Tuesday, June 21, 2022

Congratulations, you have Lupus. Now what?

So you have Lupus now what other than strap yourself in to the wild ride you're about to go on unfortunately there isn't much in the way of a how-to guide however after 25 years of living with it I guess that somehow makes me an expert I think the first thing you need is some grit and determination because without those things first you won't make it in life you have to be tougher than the thing that is trying to kill you. Remember to take time to mourn your old life and your old self. There are going to be many days where you feel like people just don't get it and to be honest with you, they don't.  When I first got diagnosed there were zero support groups and I knew no one with lupus.
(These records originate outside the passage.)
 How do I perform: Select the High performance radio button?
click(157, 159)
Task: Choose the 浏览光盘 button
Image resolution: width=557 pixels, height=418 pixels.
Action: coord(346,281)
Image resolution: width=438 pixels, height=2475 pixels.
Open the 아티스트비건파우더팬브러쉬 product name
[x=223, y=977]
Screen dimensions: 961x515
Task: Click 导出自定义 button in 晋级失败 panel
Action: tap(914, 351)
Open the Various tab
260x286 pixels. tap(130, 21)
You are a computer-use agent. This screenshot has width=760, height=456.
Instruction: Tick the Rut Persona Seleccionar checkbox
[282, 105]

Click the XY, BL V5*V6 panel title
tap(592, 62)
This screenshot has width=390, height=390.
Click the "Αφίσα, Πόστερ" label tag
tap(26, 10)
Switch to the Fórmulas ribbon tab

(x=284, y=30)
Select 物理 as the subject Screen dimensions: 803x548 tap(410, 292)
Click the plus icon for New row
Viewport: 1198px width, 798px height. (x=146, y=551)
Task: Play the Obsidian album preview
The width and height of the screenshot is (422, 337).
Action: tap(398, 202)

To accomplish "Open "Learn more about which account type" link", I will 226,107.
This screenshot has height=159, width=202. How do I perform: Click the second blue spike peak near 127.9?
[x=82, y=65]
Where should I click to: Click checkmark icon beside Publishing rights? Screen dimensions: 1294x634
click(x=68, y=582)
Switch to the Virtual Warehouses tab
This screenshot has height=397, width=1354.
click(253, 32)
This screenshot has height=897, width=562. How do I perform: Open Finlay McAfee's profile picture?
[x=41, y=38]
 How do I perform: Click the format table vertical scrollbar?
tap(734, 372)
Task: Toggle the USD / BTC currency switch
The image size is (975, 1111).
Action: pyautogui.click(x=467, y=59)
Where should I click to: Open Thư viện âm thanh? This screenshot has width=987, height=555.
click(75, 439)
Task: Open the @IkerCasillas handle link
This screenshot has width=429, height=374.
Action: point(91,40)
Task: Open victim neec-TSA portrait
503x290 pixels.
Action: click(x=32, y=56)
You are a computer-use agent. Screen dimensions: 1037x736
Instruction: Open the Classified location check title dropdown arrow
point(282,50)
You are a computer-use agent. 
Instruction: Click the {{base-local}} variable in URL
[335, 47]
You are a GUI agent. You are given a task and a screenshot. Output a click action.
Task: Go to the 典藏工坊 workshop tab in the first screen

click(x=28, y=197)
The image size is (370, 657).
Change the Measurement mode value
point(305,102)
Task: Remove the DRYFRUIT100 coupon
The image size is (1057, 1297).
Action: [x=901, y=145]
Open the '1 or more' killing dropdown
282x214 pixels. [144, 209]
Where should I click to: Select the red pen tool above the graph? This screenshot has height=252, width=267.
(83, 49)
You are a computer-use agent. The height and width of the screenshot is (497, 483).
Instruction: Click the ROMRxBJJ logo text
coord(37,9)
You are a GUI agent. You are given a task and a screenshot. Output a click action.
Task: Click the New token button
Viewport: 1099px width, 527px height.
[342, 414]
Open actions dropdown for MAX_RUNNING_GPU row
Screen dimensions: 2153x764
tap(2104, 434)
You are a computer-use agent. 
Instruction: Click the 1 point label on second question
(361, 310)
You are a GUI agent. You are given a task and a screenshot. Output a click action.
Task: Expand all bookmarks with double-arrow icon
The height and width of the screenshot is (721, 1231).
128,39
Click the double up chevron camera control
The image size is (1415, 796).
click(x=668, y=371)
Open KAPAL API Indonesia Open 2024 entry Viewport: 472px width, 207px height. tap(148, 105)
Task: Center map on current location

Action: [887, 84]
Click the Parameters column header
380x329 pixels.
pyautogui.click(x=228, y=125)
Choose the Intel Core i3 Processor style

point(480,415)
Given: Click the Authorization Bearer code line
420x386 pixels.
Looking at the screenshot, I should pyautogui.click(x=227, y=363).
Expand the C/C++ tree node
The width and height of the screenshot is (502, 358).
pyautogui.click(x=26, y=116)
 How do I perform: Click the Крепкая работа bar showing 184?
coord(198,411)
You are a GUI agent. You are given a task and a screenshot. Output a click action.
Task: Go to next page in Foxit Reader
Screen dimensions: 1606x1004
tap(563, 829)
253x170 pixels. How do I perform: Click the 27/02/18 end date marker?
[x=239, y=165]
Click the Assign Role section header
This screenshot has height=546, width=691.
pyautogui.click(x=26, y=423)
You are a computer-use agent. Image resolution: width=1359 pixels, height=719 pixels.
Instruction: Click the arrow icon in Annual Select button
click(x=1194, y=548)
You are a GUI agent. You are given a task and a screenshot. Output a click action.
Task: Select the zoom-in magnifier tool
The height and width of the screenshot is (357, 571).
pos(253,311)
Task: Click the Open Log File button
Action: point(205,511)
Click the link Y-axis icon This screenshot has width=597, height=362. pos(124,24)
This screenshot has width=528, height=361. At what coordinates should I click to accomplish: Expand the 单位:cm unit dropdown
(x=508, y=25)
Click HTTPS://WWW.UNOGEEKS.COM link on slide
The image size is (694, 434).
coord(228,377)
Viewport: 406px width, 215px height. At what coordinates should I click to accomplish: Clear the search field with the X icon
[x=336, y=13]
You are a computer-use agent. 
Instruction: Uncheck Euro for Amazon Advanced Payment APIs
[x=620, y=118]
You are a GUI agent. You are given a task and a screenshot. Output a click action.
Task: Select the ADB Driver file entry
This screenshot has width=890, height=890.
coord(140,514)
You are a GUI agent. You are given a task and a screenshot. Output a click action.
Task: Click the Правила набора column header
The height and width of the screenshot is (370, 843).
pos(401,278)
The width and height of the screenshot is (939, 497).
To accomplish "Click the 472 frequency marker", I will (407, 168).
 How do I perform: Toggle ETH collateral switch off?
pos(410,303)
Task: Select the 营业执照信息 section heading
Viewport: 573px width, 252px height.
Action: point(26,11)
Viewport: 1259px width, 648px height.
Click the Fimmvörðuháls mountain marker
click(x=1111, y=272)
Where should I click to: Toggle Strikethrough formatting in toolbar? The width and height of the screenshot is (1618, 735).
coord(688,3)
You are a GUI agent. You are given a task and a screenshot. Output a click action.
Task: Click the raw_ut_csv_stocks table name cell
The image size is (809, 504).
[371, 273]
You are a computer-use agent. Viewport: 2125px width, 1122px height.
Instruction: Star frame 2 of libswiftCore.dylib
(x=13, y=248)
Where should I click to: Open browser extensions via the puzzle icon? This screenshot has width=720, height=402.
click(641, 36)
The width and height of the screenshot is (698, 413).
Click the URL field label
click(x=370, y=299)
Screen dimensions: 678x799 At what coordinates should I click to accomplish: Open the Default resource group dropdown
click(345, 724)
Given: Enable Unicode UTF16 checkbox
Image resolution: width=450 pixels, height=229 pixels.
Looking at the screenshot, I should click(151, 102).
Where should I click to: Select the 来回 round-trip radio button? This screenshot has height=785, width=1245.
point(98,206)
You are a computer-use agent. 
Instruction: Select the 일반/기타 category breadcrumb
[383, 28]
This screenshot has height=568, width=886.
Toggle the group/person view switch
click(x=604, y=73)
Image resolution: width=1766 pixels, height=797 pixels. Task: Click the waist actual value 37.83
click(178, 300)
Find your tribe, find people that just get it. It helps more than you know.  trust me,  lupus was the one word none of us ever wanted to hear in life.   Back when I got diagnosed it was pretty much a death sentence I turned 40 this  year and I will be completely honest with you I didn't have any plans because I didn't plan to live this long when I first got diagnosed.  I was told get my Affairs in order because chances are I wasn't even going to make it to 21 let alone 40. So for me it is kind of a novel idea turning the age that you weren't expected to live to. I found a way to celebrate not just my birthday but the day I wasn't supposed to make it to. The one thing you want as a kid or even as an adult is to be around people that are like you.  Growing up at 16 with lupus I knew no one like me. At that time it would be a number of years before I would meet the people who would become my me too group. The people that just got it. When something like Lupus is dumped in your lap you dont even know who you are anymore,let alone who your tribe is. You get there though. I didn't have any plans for 40 other than death. But this has definitely been the year of learning to live, survive and be happy. I brought a house near the beach. Granted I've spent the past month unpacking but it feels like home in every sense of the word. Im happy and at peace for the first time ever and for the first time in my life I'm making plans to live instead of making plans to die. And it feels good to be on the other side.